Sunday, 23 March 2014

The Ramblings of a Insane Mum!

Sunday 23rd March
(and a little bit of very early Monday)

The very first of my insane ramblings 'Welcome' and after reading this you may think I'm nuts and never look at this blog again but if you do decide to check back and follow along I  hope you enjoy the crazy ride that is our life!

Of course the reason this mum is insane is because of the kids lol.. your emotions become bipolar Aaaah.. The unknown side effects of having kid's.
The things that no one tells you till its too late like:
By the end of the day you are ready to pull your hair out till they finally fall asleep and you look at them and think how cute perfect and gorgeous they are.. well till they wake up again! Then you have to stop yourself from killing them till they fall asleep again (Everyone thinks that that's when you get some sanity back, but is it really?? LOL)
I am sure there is many more I could list and probably will later in 'ramblings of a insane mum' but the ones that I want to talk about now ARE the reason I am writing this now.
My personal weird, crazy, completely unexpected side effects of having kids.

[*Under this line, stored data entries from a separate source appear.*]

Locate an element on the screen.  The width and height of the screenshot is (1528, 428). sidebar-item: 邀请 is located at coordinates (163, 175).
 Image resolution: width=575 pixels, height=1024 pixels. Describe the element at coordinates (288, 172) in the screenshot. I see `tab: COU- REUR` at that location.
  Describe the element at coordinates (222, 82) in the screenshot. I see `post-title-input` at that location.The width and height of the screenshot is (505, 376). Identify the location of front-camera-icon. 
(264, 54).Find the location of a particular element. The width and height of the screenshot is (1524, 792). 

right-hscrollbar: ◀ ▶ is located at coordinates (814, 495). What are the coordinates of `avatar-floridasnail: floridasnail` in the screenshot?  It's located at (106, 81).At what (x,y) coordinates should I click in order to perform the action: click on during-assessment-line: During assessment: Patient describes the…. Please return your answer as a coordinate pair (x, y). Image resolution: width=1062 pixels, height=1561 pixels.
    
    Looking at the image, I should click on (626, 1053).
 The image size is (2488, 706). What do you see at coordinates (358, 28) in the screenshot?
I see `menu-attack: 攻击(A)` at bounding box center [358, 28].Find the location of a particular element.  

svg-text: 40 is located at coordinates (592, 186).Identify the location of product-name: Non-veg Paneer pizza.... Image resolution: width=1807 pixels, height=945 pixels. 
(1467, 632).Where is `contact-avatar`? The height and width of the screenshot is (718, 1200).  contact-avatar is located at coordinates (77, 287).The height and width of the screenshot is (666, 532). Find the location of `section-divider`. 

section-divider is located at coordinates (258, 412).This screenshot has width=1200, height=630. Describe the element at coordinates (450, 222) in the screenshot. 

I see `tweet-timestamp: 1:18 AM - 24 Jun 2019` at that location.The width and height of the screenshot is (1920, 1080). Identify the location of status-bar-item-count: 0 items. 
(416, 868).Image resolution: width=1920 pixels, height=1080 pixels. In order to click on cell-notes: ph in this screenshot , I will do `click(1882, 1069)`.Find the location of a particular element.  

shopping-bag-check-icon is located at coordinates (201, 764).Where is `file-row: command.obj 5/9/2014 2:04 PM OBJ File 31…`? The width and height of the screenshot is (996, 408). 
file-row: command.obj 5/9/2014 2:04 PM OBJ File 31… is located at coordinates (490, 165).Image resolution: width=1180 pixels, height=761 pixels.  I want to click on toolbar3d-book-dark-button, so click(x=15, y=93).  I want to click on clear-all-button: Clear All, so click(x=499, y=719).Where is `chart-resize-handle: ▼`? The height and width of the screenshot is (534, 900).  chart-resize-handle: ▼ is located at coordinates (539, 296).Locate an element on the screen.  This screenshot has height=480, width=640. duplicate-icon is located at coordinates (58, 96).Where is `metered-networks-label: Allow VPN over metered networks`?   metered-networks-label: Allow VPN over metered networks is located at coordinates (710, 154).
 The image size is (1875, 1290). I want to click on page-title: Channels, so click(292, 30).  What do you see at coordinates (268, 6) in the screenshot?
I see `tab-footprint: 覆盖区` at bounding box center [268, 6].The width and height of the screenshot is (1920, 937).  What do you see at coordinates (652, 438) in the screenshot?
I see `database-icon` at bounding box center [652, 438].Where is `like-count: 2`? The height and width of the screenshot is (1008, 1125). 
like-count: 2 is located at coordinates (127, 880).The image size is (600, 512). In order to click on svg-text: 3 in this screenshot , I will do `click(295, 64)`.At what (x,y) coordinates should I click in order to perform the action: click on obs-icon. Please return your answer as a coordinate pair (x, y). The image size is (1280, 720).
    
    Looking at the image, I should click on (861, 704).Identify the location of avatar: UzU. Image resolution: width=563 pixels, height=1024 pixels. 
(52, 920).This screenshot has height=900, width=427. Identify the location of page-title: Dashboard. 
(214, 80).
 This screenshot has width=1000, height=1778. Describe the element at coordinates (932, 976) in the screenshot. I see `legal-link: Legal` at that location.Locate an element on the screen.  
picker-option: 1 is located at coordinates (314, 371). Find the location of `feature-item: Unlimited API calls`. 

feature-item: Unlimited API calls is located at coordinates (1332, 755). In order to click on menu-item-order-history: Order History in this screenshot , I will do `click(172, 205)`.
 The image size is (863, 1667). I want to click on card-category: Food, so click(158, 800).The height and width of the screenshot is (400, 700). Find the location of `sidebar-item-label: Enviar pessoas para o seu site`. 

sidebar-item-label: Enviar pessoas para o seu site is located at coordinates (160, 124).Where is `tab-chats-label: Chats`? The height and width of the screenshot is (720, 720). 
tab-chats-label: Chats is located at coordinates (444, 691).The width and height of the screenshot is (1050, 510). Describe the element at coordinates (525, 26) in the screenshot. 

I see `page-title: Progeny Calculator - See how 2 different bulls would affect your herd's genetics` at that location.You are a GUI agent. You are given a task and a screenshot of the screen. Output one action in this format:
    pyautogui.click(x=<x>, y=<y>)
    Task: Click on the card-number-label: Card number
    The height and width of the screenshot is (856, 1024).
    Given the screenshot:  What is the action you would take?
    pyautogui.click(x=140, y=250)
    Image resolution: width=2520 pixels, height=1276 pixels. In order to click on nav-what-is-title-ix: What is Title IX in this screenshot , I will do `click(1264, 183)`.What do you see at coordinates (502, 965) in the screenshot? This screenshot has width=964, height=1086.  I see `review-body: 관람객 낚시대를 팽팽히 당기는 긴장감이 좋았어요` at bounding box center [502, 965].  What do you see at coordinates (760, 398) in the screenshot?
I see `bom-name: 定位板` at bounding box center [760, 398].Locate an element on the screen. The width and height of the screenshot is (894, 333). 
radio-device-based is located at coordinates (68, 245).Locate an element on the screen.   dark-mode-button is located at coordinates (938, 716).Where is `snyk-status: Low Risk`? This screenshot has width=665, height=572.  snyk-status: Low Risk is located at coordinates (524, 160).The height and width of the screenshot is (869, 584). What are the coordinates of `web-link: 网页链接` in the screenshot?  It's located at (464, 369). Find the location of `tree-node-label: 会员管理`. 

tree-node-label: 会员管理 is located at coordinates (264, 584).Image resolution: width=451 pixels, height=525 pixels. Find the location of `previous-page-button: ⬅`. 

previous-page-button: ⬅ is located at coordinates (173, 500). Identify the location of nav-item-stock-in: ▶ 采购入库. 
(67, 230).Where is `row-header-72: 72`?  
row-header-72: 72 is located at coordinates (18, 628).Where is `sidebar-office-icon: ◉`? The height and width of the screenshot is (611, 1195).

The first one came with Leila, INSPIRATION.
I have always loved art and craft... painting, drawing, building, sewing ect.  But when I had Leila it intensified and my creative juices flowed more and more I built more things, I painted more, I re purposed furniture, sewed and much, much more. I was inspired so many more things and when I noticed something I would like to have I thought 'I can make that and this is how' and that was it would set out and design whatever it was and do it! Somethings where added to a list as I just didn't have the supplies and unfortunately some never became finished (or started) due to lack of avaliable alone time (another side effect of having kid's that no one tells you about :P)
As time continues on my inspiration just intensifies more and more and we are able to create together! And the time I do get alone I greatly enjoy continuing on with my 'side effect'

The second one came with Amelia, Expression.
I have NEVER been able to verbally express myself properly and I mean NEVER!
Yes I could use painting, drawing or sketching as a tool to express how I was feeling but I couldn't say it.. that is until now it wasn't that I was to scared to speak my mind, it was just that I didn't have the 'words' to do it.
(And i guess I'll admit that AJ has also helped me with this too, as we have in depth conversations and seem to be on the same mental wavlength, well most of the time. hehe. Plus you need an adult to talk to, to really be able to expand your emotional mind verbally and thankfully I found that wonderfully supportive, non judgmental person that I can express my opinion to! But once again that is another story for another time in my insane ramblings)
I was able to put my thoughts down in writing, well somewhat. I wasn't very good at it and didn't really enjoy it as I still couldn't manage to find the right words. But now not only am I able to verbally express myself but I can now write too and not only that but I want to and enjoy it!
I read other blogs, books and websites and it makes me want to tell others about my experiences and expressions too and share with the world my ideas, crafts and family! I now enjoy telling my story and knowing the history will be there for the kids to read when they are older. This 'side effect' is helping me to expand this blog and our life journal.
I really feel I have the 'side effect' caused by Amelia to thank for that!

The last 'side effect' was caused by Naite. I wasn't pregnant with Naite of course so it didn't come to me the same way and maybe all the other 'side effects' are caused the same as this one a mirror image, vibration or wave length, whatever you would like to call it, of a passion that the child has where you feed off/fuel each other to go further.. only time will tell though really.
And that little paragraph there is a slight excerpt of the 'side effect' Naite has given me.. QUESTIONING
I find I want to know more. I want to read, learn and investigate more and more.. I want to expand my mind and self by thinking outside of the box. I have always loved to read but now I find myself reading more the ever! (Well when I can)
This 'side effect' makes me want to open up my mind and makes me believe that we can do and are capable of soooo much more! The possibilities seem endless. It is also causing me to want to learn more to share and teach more. (even if it is slightly scattered brained another 'side effect' no one tells you about)

All these 'side effects' especially combined (along with the kids I guess :P) I really, really am enjoying and I can't wait to see where they take me, the adventures they take our family on and if you are actually reading along to my insane ramblings (maybe your insane too) sharing them with you!